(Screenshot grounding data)
■ ■ ■ ■ ■ ■ ■
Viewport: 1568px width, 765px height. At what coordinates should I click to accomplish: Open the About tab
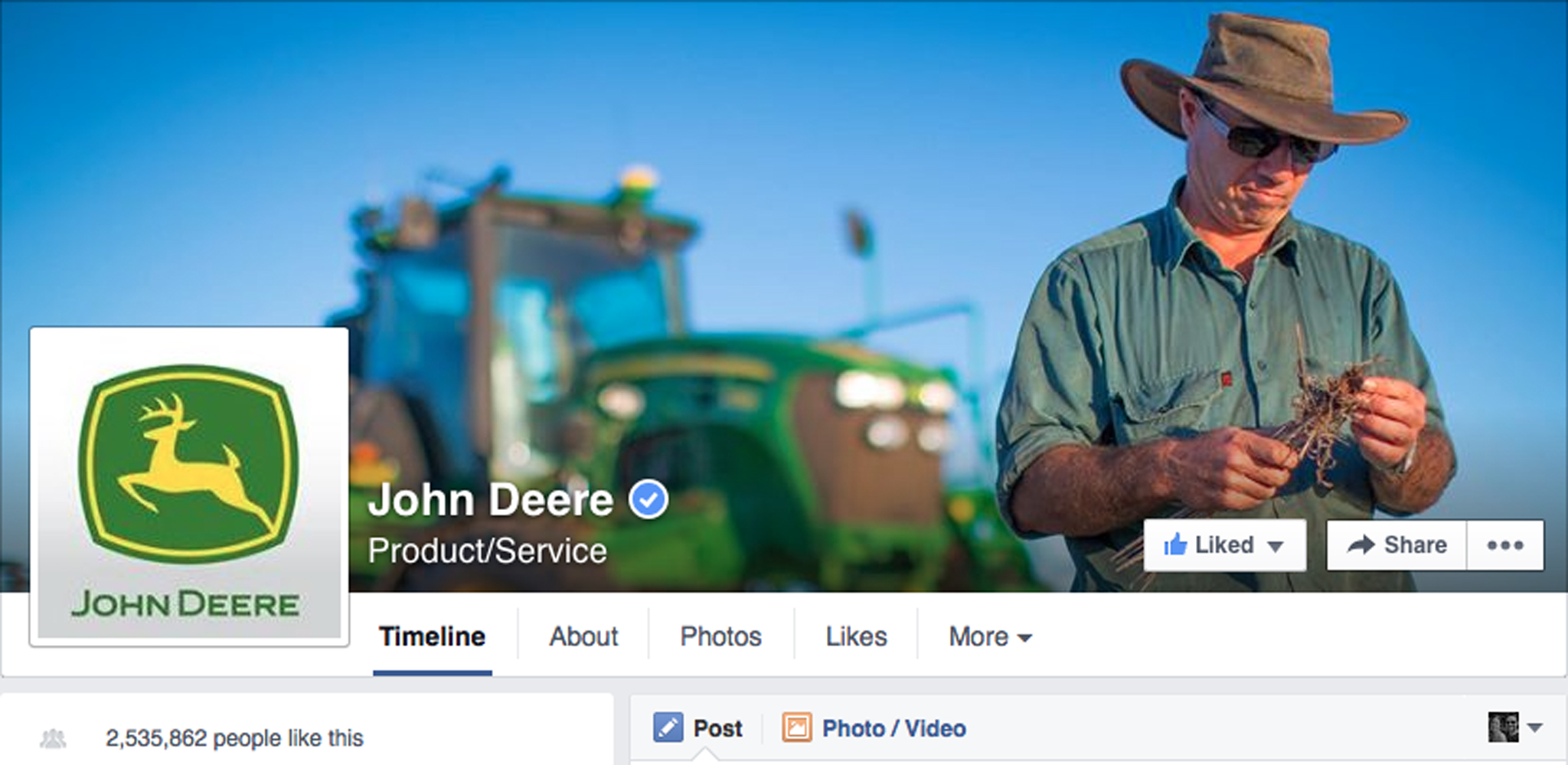583,636
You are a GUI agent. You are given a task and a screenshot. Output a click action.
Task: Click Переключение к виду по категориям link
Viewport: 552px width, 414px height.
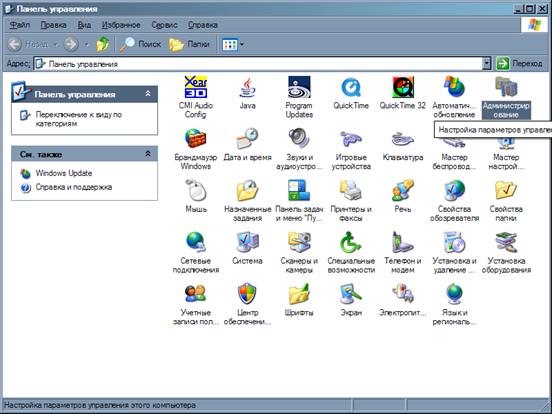[x=79, y=119]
■ ■ ■ ■ ■ ■ ■
What you need to do: Every record is to be restated word for word, with the pictures left out.

Exercise result:
Viewport: 1568px width, 765px height. At what coordinates should I click to accomplish: Open the About tab
583,636
You are a GUI agent. You are given a task and a screenshot. Output a click action.
Task: Click Переключение к виду по категориям link
Viewport: 552px width, 414px height.
[x=79, y=119]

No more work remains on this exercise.